When I say I love Italy, you need to understand that I love it so much I changed my will to have my ashes sprinkled in the olive groves of Cinque Terre. The food we had during our trip around Tuscany featured fresh, local foods that were cooked simply and were absolutely amazing. No crazy food towers with mystery ingredients and very little, if any, processed foods. And, of course, wine. With everything. Well, not breakfast, but you get the idea.

This recipe is adapted from the Tuscan Sun Cookbook using what we have locally. We had this last night and we agree that this is definitely a “do again” recipe. It is super healthy, quick and very, very easy to make. We use only local shrimp, but any US shrimp would be fine. We steer clear of shrimp not wild caught in the US because of the environmental degradation caused by many oversees shrimp farms, but you could also substitute almost any shellfish here or sub fresh mozzarella cubes for the shrimp and make it ovo/lacto vegetarian!

Buon appetito!

Local Shrimp and Pasta

  • 3/4 lb. orricchiete (“little ear”) or small shell pasta
  • 1 1/2 c. fresh shelled peas
  • 1/4 c. onion, diced
  • 5 Tbsp. olive oil
  • 1 lb. local, wild caught shrimp
  • 4 cloves garlic, minced
  • Salt and pepper to taste
  1. Put a pot of water on to boil for the pasta.
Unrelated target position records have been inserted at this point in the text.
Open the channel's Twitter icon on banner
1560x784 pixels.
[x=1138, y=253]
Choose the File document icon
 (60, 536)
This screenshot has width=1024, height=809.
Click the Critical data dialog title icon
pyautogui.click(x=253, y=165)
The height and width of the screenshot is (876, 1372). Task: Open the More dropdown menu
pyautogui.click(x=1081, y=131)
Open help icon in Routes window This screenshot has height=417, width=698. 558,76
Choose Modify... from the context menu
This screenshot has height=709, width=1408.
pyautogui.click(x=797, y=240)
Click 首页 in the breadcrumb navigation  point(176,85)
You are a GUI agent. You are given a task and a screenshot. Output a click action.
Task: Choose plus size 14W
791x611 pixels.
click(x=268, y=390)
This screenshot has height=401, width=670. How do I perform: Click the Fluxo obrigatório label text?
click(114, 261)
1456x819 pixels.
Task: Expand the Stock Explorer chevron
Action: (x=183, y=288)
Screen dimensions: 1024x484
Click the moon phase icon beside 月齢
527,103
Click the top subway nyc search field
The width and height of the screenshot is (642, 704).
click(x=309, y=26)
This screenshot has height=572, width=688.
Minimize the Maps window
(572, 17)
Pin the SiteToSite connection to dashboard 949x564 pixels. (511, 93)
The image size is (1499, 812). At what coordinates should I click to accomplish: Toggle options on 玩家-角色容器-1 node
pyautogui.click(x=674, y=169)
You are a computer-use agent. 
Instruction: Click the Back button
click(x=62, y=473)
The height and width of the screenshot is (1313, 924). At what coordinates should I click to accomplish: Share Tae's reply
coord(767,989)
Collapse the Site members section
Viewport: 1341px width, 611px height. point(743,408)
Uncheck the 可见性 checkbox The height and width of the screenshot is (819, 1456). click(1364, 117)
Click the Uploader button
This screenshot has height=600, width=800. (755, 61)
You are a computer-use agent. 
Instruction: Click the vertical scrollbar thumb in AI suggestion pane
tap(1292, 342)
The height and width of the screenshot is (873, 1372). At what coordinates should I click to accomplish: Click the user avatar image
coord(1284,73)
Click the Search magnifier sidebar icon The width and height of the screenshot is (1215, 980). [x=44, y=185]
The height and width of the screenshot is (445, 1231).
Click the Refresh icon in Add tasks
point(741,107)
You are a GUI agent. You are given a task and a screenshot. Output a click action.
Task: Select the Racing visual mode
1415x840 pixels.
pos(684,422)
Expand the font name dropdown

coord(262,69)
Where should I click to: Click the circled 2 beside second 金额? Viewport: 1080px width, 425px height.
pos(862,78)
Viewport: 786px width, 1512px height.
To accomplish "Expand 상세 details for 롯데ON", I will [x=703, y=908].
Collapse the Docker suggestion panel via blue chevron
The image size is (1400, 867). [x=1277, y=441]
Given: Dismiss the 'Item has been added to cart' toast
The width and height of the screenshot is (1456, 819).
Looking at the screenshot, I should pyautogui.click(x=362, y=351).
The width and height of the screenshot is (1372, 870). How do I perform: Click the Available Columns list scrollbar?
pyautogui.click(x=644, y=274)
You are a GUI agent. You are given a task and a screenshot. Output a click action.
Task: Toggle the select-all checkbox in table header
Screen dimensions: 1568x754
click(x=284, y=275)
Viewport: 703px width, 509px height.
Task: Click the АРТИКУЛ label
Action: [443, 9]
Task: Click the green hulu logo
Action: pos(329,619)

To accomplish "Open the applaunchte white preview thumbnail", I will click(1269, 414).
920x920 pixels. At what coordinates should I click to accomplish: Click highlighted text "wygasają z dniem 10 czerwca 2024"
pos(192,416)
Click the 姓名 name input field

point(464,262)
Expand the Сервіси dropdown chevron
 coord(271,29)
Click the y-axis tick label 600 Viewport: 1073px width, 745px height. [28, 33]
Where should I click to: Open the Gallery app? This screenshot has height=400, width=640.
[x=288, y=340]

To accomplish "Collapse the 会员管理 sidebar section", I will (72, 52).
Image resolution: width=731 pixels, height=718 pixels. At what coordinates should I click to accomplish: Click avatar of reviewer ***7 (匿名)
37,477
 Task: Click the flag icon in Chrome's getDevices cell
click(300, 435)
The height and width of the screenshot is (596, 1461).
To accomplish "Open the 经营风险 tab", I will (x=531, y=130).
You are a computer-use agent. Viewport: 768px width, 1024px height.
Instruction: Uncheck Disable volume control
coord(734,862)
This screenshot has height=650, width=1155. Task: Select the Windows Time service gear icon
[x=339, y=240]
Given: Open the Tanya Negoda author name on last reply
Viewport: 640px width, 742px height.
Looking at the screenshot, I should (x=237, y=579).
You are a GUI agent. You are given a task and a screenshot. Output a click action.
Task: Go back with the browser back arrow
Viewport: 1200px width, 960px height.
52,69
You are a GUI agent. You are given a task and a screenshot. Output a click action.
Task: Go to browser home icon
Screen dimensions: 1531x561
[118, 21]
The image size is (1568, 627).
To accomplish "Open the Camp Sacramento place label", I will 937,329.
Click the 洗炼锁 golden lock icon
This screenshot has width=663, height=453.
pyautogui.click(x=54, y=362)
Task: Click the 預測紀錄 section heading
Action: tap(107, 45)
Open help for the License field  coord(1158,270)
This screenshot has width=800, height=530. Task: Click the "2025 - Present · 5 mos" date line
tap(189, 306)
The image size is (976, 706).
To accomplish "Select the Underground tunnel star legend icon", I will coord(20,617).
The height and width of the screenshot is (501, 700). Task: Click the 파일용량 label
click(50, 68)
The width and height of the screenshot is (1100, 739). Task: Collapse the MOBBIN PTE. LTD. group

When water is boiling, add a generous helping of kosher salt and the pasta. This pasta will need to cook about 12 minutes.
  2. While pasta is cooking, add 2 Tbsp. olive oil to a saute pan and heat at medium low.
  3. Add the shelled peas and saute for about 3 minutes. Add the onion, salt and pepper and continue sauteing for another 3 minutes until peas and onion are just softened.
  4. Add pea mixture to a bowl and puree with an immersion (stick) blender (you could also use a food processor). Set aside.
  5. In the same skillet, heat the remaining olive oil and add the shrimp, garlic, salt and pepper. Saute until shrimp are just pink and remove from heat.
  6. When pasta has cooked, drain and reserve 1 cup of pasta water. Add pasta and all other ingredients to the pot and stir to combine.
  7. Serve and eat up!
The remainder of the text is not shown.